- The Bank of England boosted rates by 25 basis points to 4.25%.
- Retail sales in the UK unexpectedly increased in February, and businesses reported a second month of growth in March.
- The likelihood of a BOC rate cut on April 12 is around 40%.
Currency futures fell on Friday as the dollar rose amid banking crisis worries. The euro and the pound both experienced significant declines on Friday.
European banking stocks dropped on concerns that the worst issues to affect the industry since the 2008 financial crisis had not yet been resolved. Deutsche Bank and UBS Group took the brunt of the losses.
Risk aversion also caused the sterling to decline by 0.53% to $1.222. This happened despite information indicating that the British economy was poised to expand in the first quarter and that confidence was rising.
Retail sales in the UK unexpectedly increased in February, and businesses reported a second month of growth in March, suggesting the economy expanded in the first quarter.

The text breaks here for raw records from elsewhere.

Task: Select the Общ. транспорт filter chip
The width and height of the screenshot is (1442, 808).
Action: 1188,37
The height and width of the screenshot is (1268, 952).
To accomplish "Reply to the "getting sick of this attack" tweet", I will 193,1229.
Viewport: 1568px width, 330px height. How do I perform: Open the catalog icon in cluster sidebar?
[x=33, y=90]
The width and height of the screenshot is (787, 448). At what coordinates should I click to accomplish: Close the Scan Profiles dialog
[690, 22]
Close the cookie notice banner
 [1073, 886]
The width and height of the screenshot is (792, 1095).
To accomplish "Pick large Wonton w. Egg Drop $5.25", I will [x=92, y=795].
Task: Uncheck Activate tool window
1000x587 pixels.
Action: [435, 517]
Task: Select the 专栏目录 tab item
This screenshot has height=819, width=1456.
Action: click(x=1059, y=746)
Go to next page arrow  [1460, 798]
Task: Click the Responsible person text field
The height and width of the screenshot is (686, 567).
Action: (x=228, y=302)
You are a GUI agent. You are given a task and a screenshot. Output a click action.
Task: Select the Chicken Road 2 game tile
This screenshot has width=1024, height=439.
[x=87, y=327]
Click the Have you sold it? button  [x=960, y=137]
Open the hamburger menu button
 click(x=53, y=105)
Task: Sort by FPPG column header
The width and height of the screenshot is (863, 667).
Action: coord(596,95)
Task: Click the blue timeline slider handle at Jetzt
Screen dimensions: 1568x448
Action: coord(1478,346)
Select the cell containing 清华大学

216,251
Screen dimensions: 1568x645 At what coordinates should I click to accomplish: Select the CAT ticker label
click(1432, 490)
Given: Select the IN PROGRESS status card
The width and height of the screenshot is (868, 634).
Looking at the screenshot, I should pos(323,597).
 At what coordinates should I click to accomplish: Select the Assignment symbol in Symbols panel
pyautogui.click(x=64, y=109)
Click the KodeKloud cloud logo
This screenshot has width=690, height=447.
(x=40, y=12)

The pound hit a seven-week high on Thursday after the Bank of England raised rates by 25 basis points to 4.25%. The bank also predicted that inflation would subside quickly, fueling rumors that it had stopped raising rates.
OCBC’s currency analyst Christopher Wong said the FX market indicated a period of risk aversion with safe-haven currencies, gold, and the yen rising. However, the Japanese yen only gained 0.08% against the dollar, closing at 130.73.
The Fed boosted rates by 25 basis points on Wednesday, in line with expectations. However, the Fed adopted a cautious approach to the forecast because of recent instability in the financial industry.
To calm investor concerns, US Treasury Secretary Janet Yellen reaffirmed she was ready to take additional measures to guarantee that American bank accounts remained secure.
The Canadian dollar fell to a nine-day low versus the American currency on Friday before recovering much of its loss. Investors examined data indicating that some important areas of Canada’s economy declined in February.
Due to the banking turmoil, markets expect major central banks, including the Bank of Canada, to switch to lowering interest rates this year. The likelihood that the central bank will cut rates at its upcoming policy meeting on April 12 is around 40%.
Market participants will pay particular attention to this week’s PCE price index release, scheduled for March 31.